- _Assignment_
The range runs from the line containing "This screenshot has height=828, width=1245." to the last line of the entries. Restate those lines word for word, without the pictures.

- _Provided entries_
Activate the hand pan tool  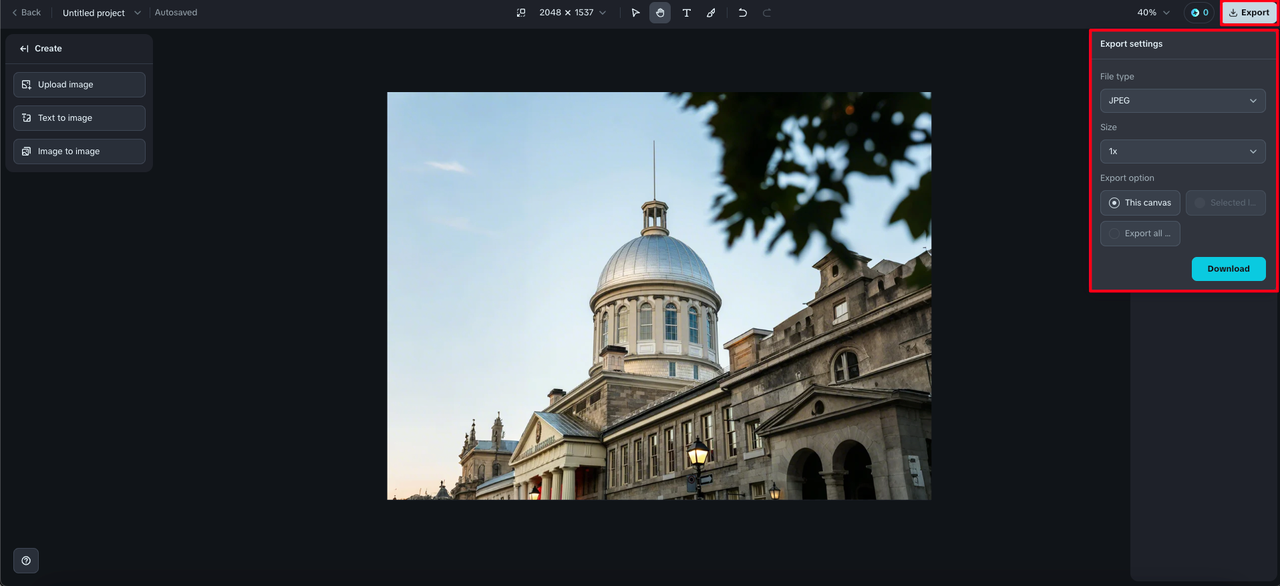[660, 13]
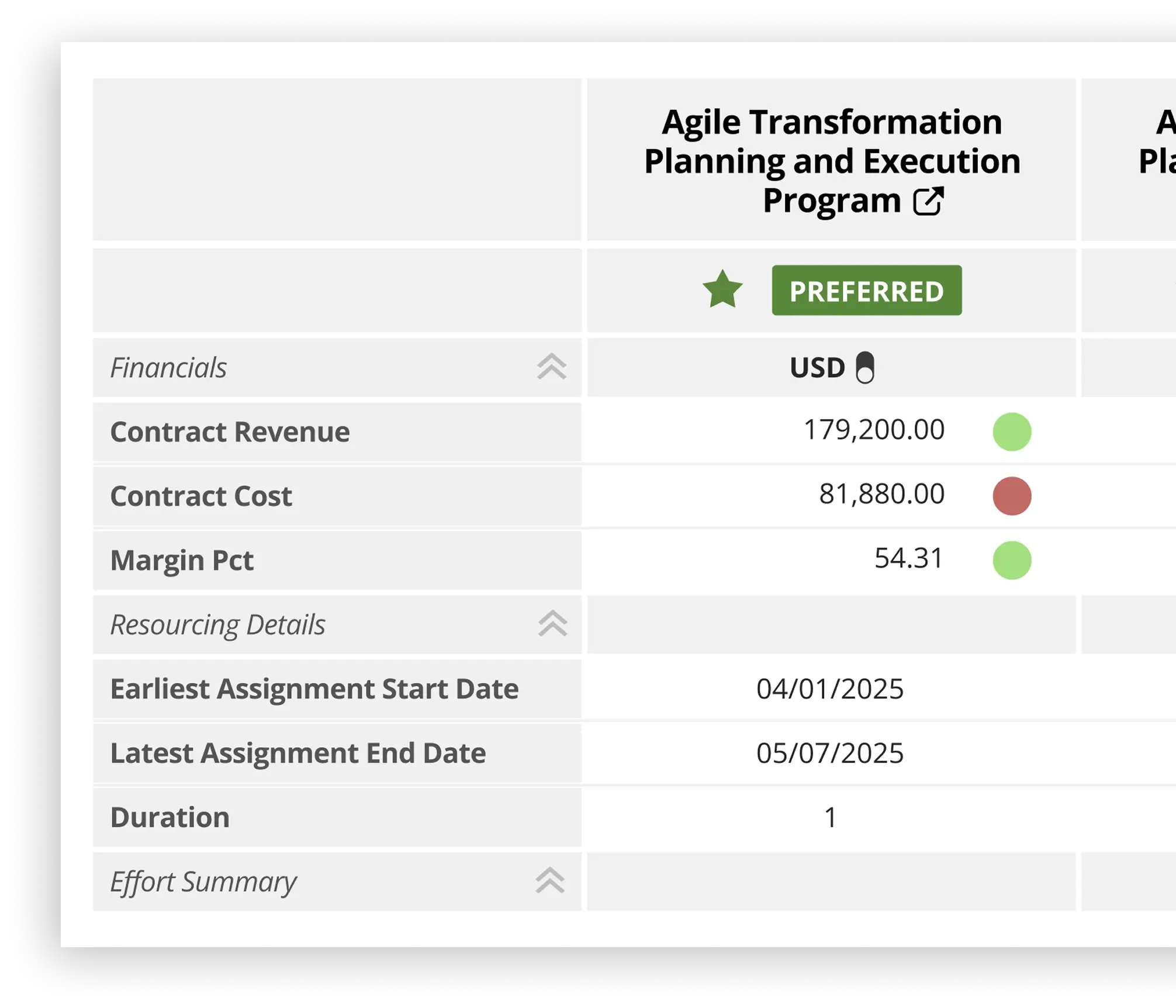Select the Margin Pct row label
This screenshot has width=1176, height=1008.
182,561
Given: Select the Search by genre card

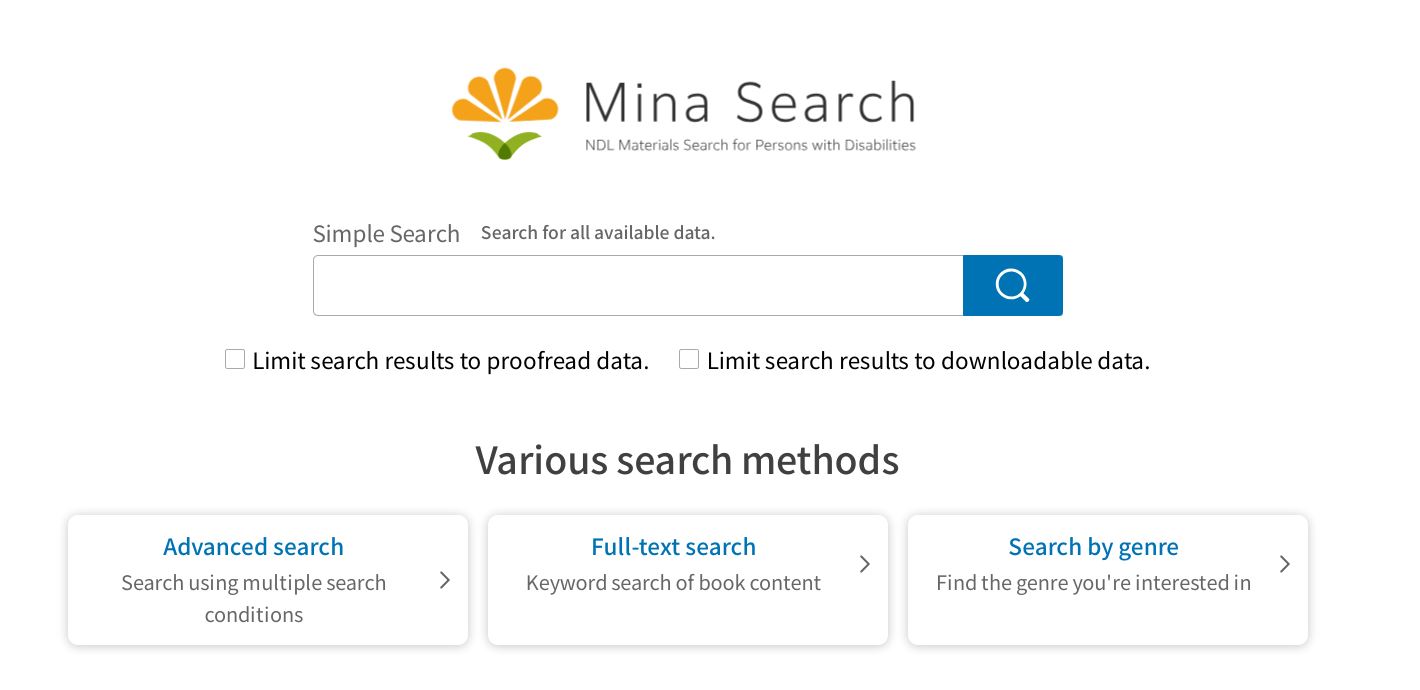Looking at the screenshot, I should tap(1107, 580).
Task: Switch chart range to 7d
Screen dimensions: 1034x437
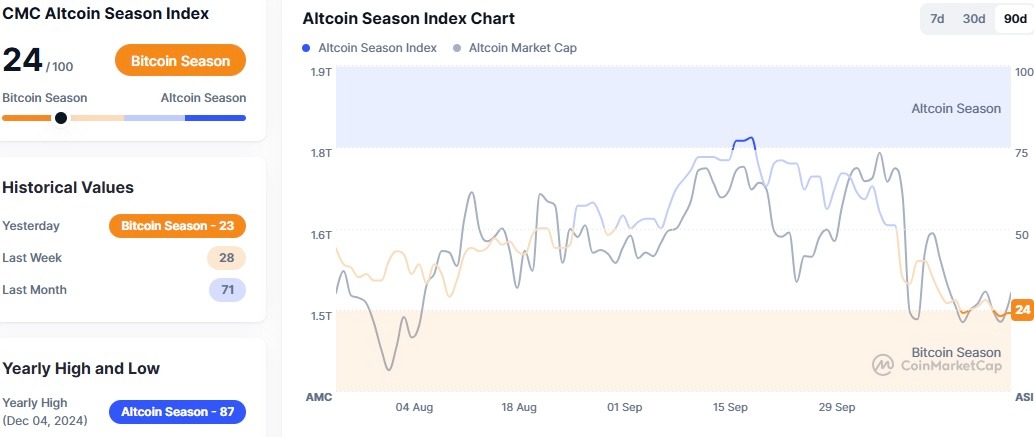Action: tap(937, 19)
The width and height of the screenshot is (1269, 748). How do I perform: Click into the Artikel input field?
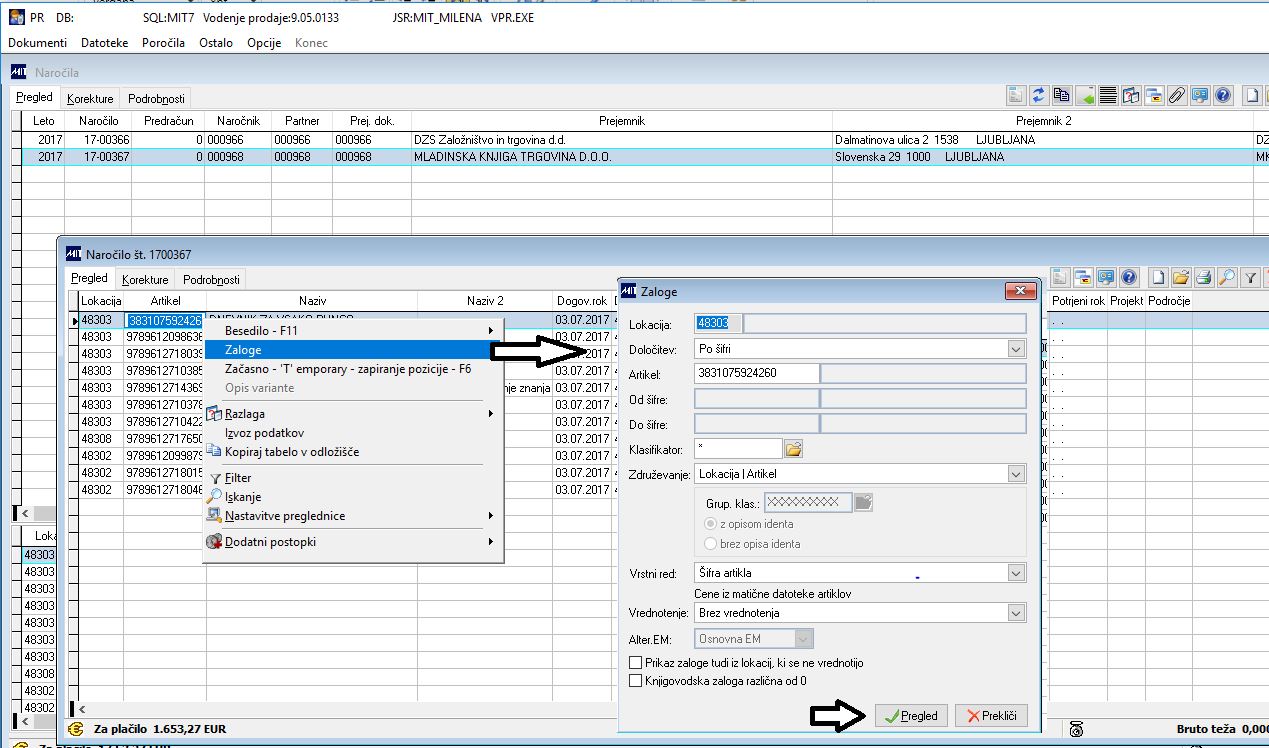[756, 373]
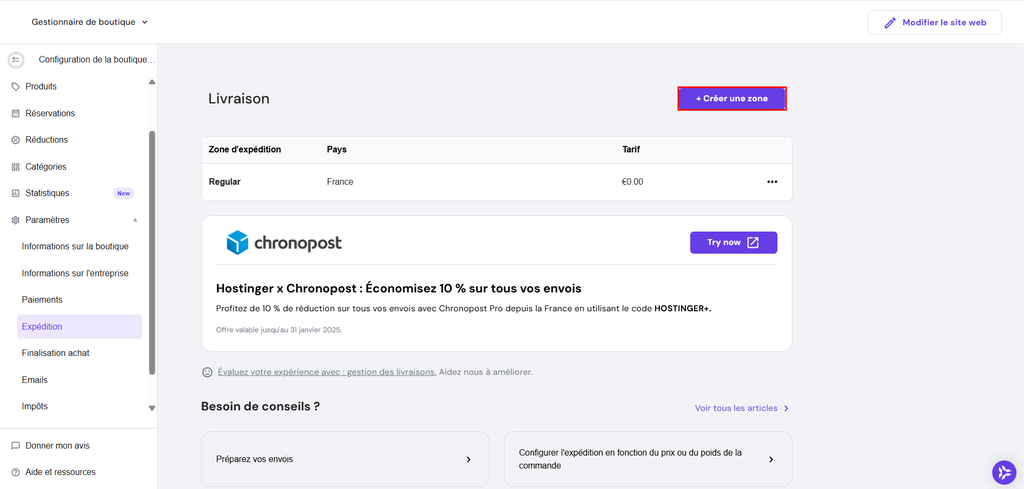Viewport: 1024px width, 489px height.
Task: Click the Produits tag icon
Action: click(x=15, y=87)
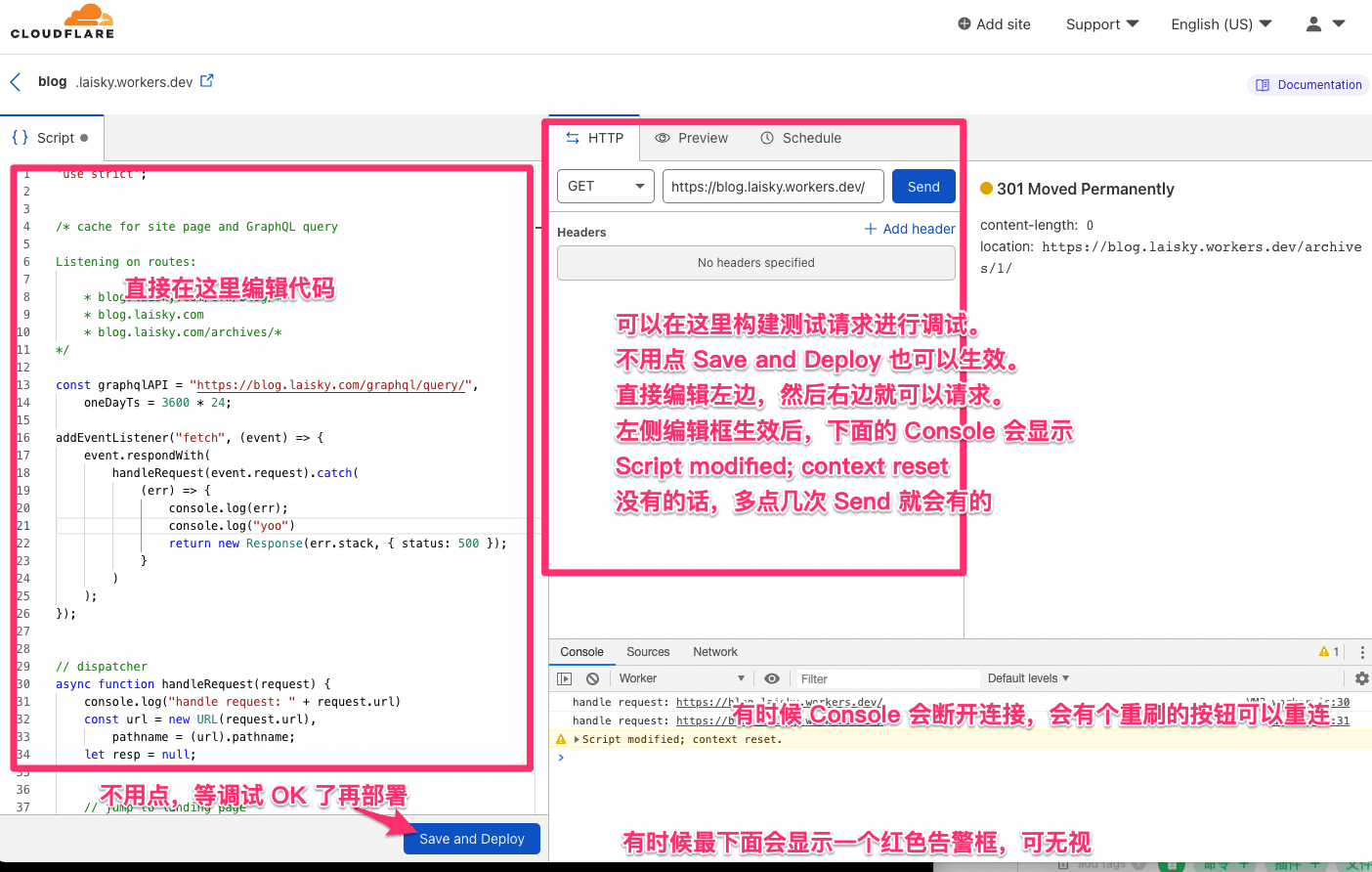Open the Default levels log filter
The image size is (1372, 872).
coord(1028,678)
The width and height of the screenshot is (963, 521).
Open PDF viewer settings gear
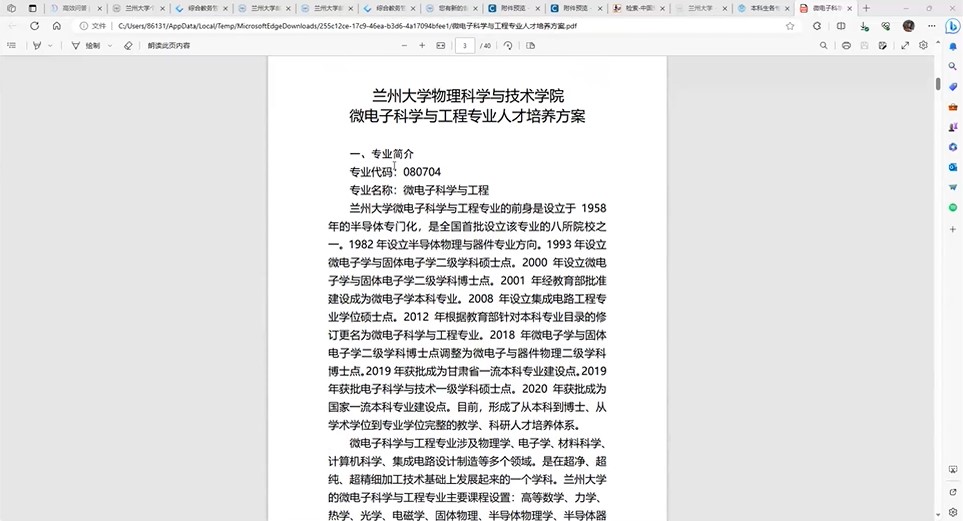coord(923,45)
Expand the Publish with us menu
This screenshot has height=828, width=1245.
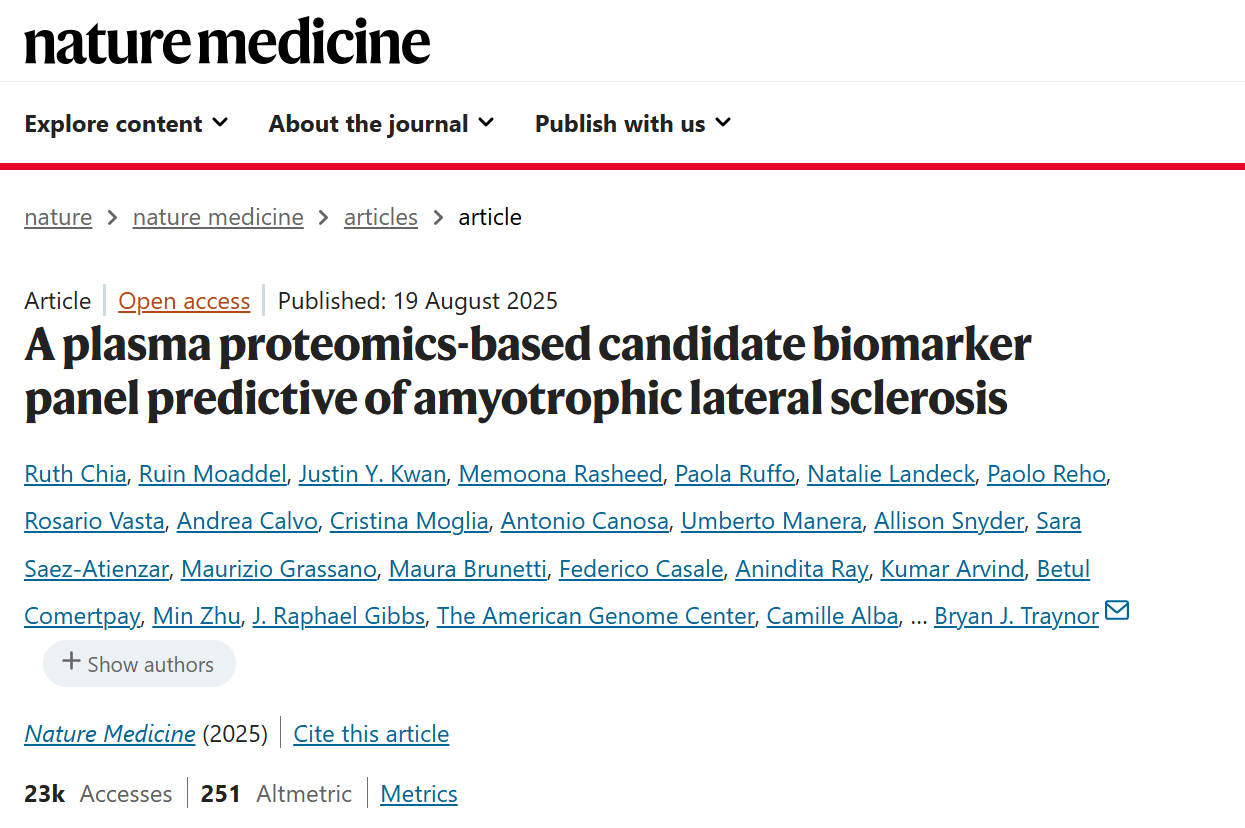[x=632, y=124]
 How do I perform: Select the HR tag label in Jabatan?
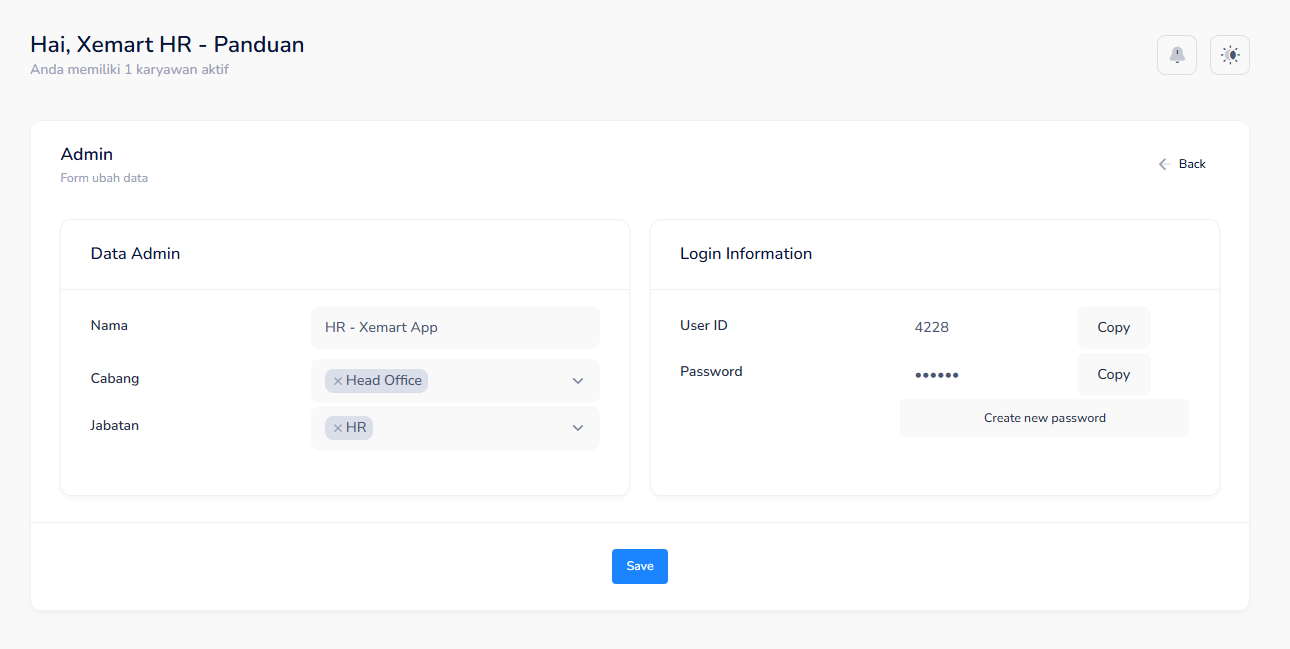click(356, 428)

- _Exercise answer_
This screenshot has height=828, width=1245.
[x=632, y=124]
 How do I perform: Select the HR tag label in Jabatan?
click(356, 428)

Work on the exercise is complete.